Sphingosine-1-phosphate (S1P) is a bioactive lysophospholipid that involves in numerous pathophysiological processes. Endothelial progenitor cells (EPCs) play a crucial role in endothelial repair and tumor angiogenesis. The aim of study was to determine the effects of S1P on proliferation and anti-apoptosis of EPCs and their signaling pathways. In this study, we showed that S1P, SEW2871 (a selective S1P receptor 1 (S1PR1) agonist), or CYM5541 (a selective S1P receptor 3 (S1PR3) allosteric agonist promotes the proliferation and attenuates Apoptosis of bone marrow (BM)-derived EPCs. Futhermore, it was showed that S1P could promote EPCs proliferation, which could be significantly inhibited by pretreatment with CAY10444 (an S1PR3 Antagonist), VPC23019 (a selective S1PR(1)/S1PR(3) antagonist), or LY294002 (a PI3K Inhibitor). Moveover, we discovered that S1P could significantly attenuate H₂ O₂ -induced Apoptosis and activation of Caspase-3 in vitro, while W146 (an S1PR1 antagonist), VPC23019, or LY294002 could significantly increase the activation of Caspase-3 and subsequent augmented Apoptosis.

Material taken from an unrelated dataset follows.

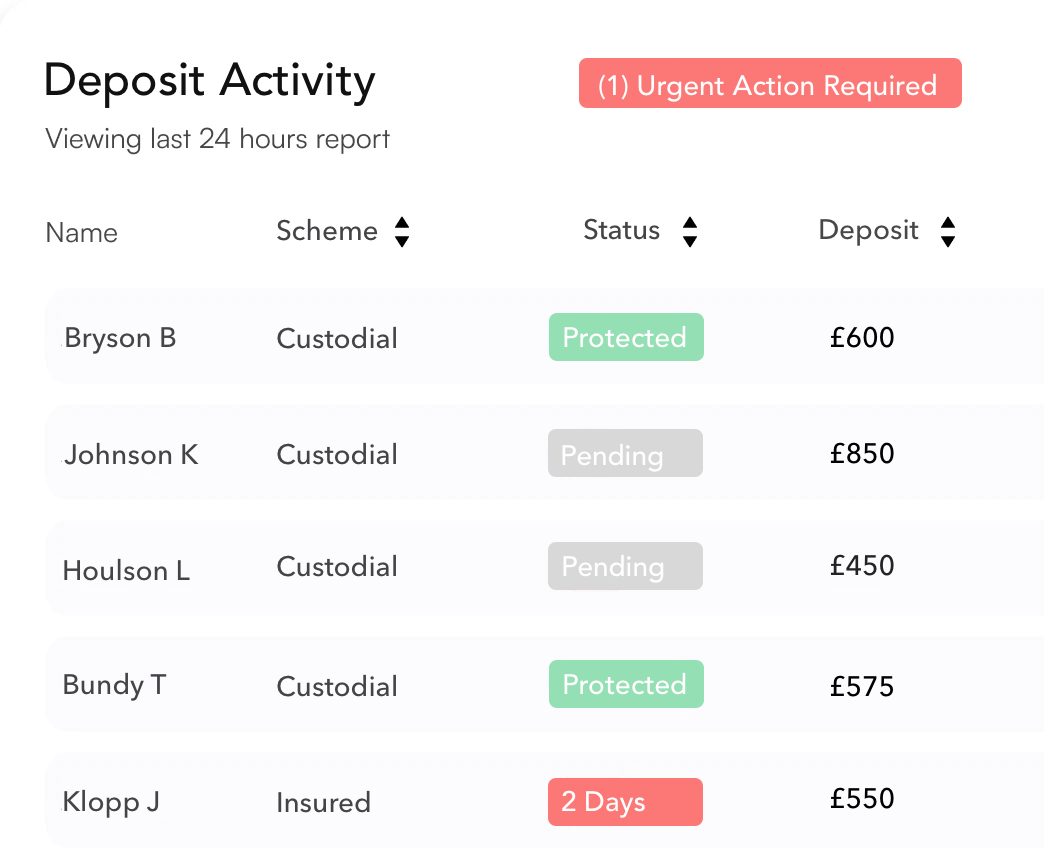The height and width of the screenshot is (848, 1044).
Task: Select the £850 deposit amount
Action: click(862, 453)
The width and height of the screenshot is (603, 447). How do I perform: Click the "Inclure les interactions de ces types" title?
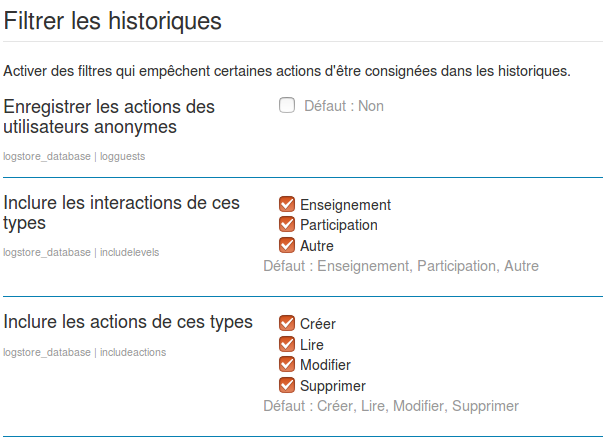point(122,212)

Our results indicated that the protective effect of S1P is mediated by activating the PI3K/Akt pathway. In addition, S1P promotion of EPCs proliferation was observed to be mainly mediated through S1PR3 and attenuation of EPCs Apoptosis induced by H₂ O₂ was mainly mediated through S1PR1; both of these effects are mediated by activating the PI3K/Akt pathway, which provides potentially useful therapeutic targets for coronary artery disease, diabetes mellitus, and Cancer treatment.